Стоял ясный солнечный весенний день; после легкого обеда Конни и Наоми взяли своих детей, Марка и Дженнифер и отправились на прогулку через весь город на пляж на южном берегу. Ханна ушла в комнату отдыхать. Остальные же в их отсутствие удалились в кабинет.
— Что ж, Майкл, — начал Сонни, — по телефону ты говорил загадками, но сказал, что есть важные новости; давай же их выслушаем.
— Хорошо. — Майкл достал из кармана пиджака документы. — Мне, управляющему директору «Уокер, Пирсон, Фостер и Доббс», пришло указание из штаб-квартиры. Я должен предложить выкупить акции всех компаний группы «ХАК». — Он обвел взглядом собравшихся. Саймон не удивился, а вот на лицах Сонни и Рэйчел отобразилось изумление, граничившее с потрясением.
— В предложении озвучена сумма три фунта за акцию, — сказал Майкл. — Мне кажется, это очень щедрая сумма, но покупатель выдвигает условия; без согласия по всем пунктам предложение будет отозвано.
К Сонни вернулся дар речи.
— Какие условия?
— Во-первых, предложение должны принять все акционеры. Нас только трое — ты, твой брат Джеймс и я; с этим проблем возникнуть не должно. Если я правильно тебя понял, Джеймс дал понять, что поддержит твое решение, поэтому тут можно смело сказать, что первое условие мы выполним.
Сонни согласно кивнул.
— А другие?
— Второе условие — группу компаний после покупки ждет реструктуризация с добавлением новых предприятий. Этим займется Саймон. В итоге должна получиться группа компаний, состоящая из трех отдельных частей. Первая… — Майкл сверился со второй страницей заметок, — обработка сырья. Очистка шерсти, изготовление смесей, вычесывание и прядение будут осуществляться на одном предприятии.
Вторая часть — торговая фирма. Туда войдут брокеры, продавцы, импорт и экспорт. Тут есть особое указание, что акцент необходимо сделать на расширение экспортного рынка. Торговое подразделение будет иметь доступ ко всем товарам группы компаний, что обеспечит широкий ассортимент.
Наконец, третьей частью группы компаний станет производственное подразделение. Туда войдут производство шерсти и сукна, трикотажа, красильное производство, обработка и химическое производство. Видимо, стратегия штаб-квартиры заключается в том, чтобы группа компаний стала самодостаточной и избавилась от лишних и не приносящих дохода предприятий. Но основную ставку делают на расширение. — Хэйг сделал паузу и сверился с последним листом. — И последнее условие.
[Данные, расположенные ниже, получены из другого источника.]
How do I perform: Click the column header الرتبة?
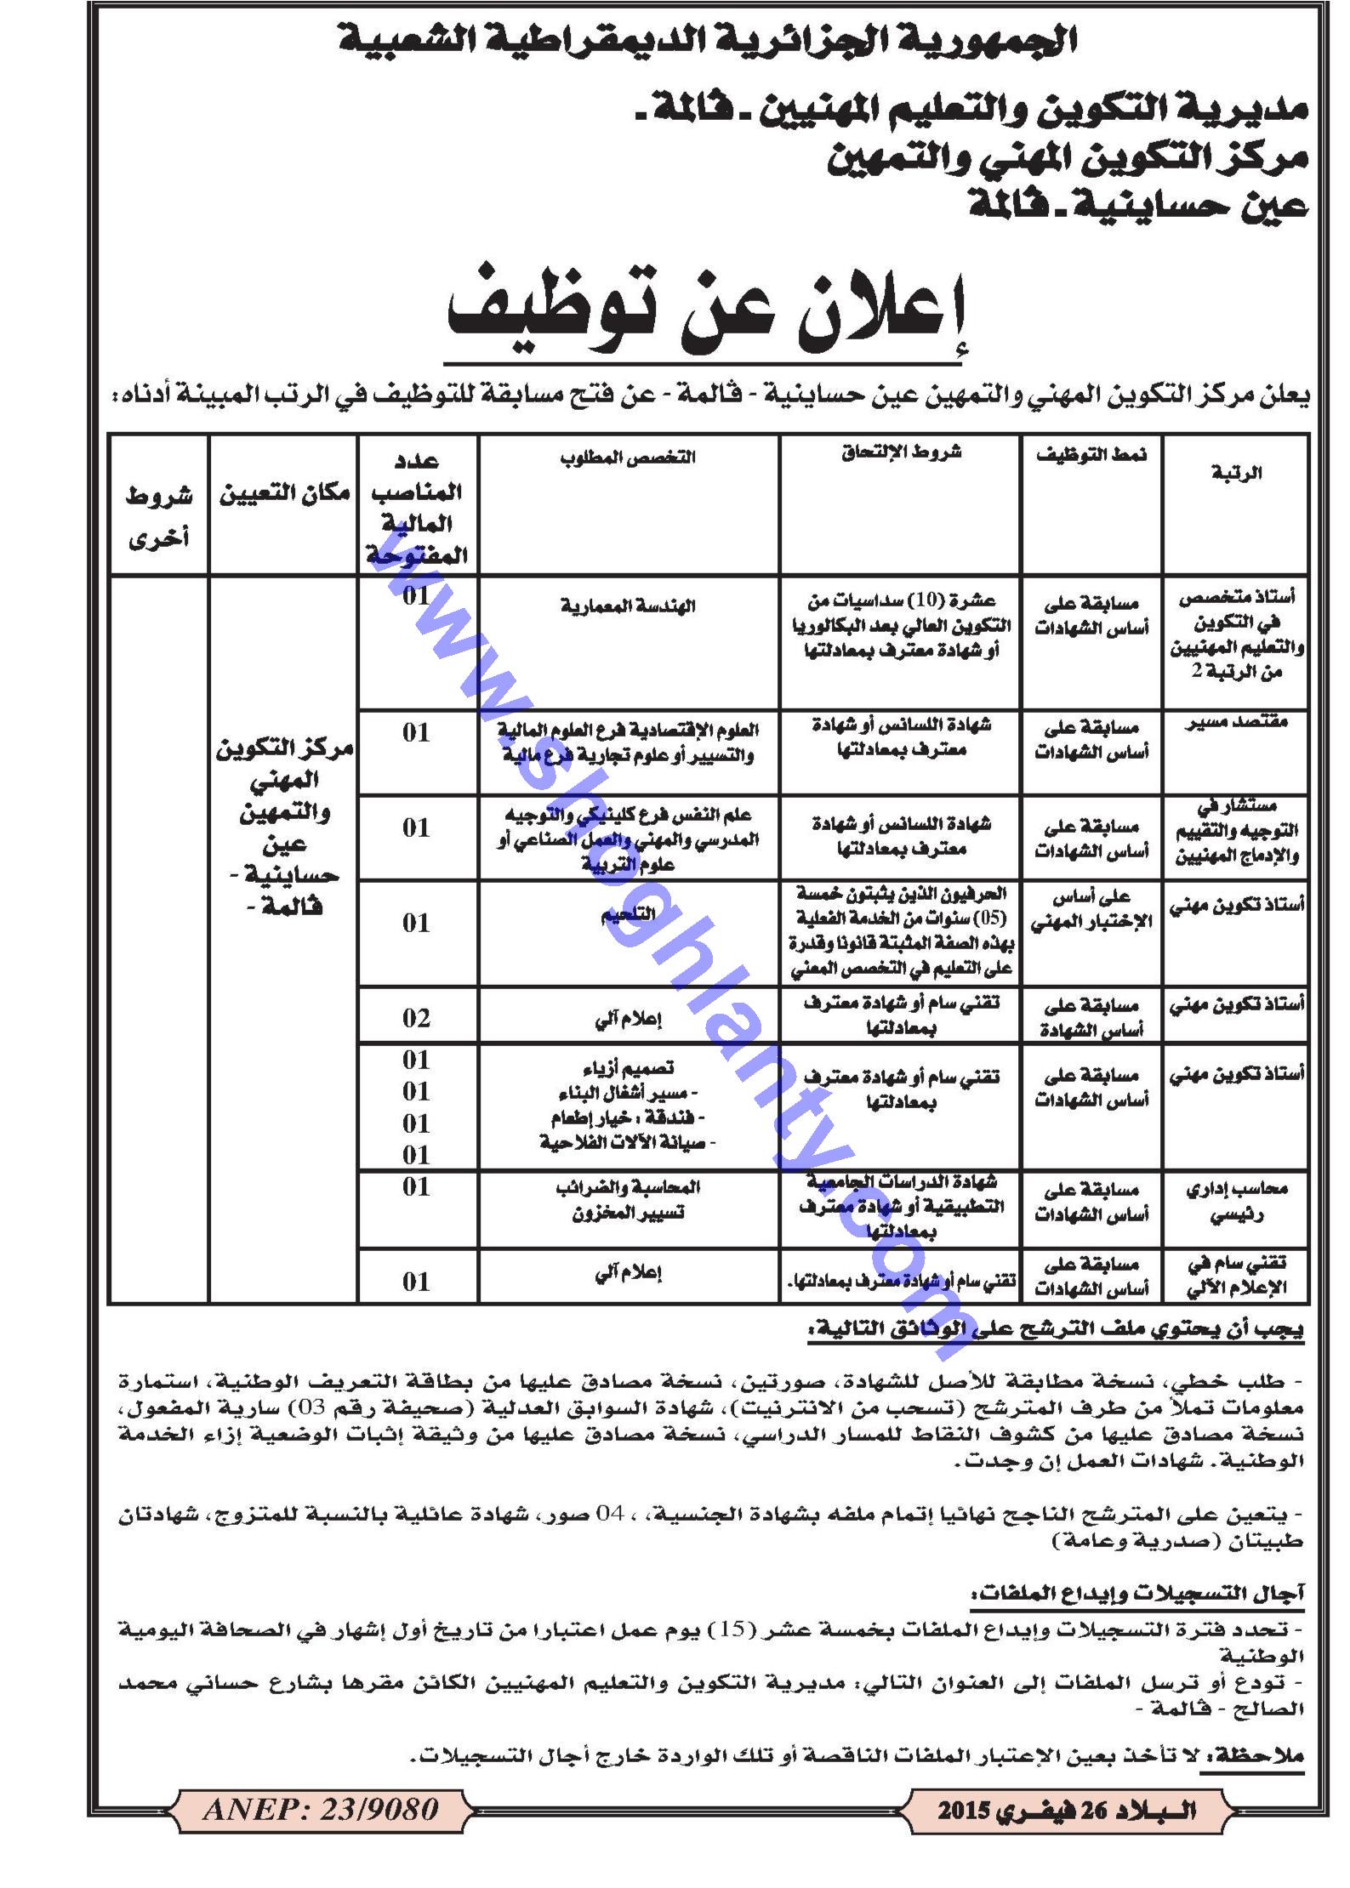click(x=1236, y=473)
После реструктуризации каждое из трех подразделений будет отчитываться перед штаб-квартирой здесь, в Великобритании. В офисе будут работать три директора плюс независимый директор в Австралии. Местные директора уже назначены. Я буду председателем совета директоров и управляющим директором, стану заниматься общими административными вопросами. Саймон назначен финансовым директором и главным бухгалтером всех предприятий группы. Он также будет отвечать за приобретение новых компаний, из чего можно сделать вывод, что холдинг планируют расширять, не ограничивая его деятельность текстильной промышленностью. — Хэйг снова сделал паузу и перешел к самому главному: — Наконец, группе компаний понадобится торговый и маркетинговый директор. В штаб-квартире на эту должность выбрали Марка Альберта Каугилла. Они хотят, чтобы ты занял это место, Сонни; без тебя сделки не будет.
* * *
Предложение об удачной продаже «Хэйг, Акройд и Каугилл» стало облегчением для семьи Каугилл. Сообщение Майкла Хэйга вызвало эйфорию, не утихшую и после того, как закончились выходные. Семье удалось избежать позора и больших финансовых затрат, связанных с ликвидацией последствий преступлений Кларенса Баркера. А у Сонни появилась работа.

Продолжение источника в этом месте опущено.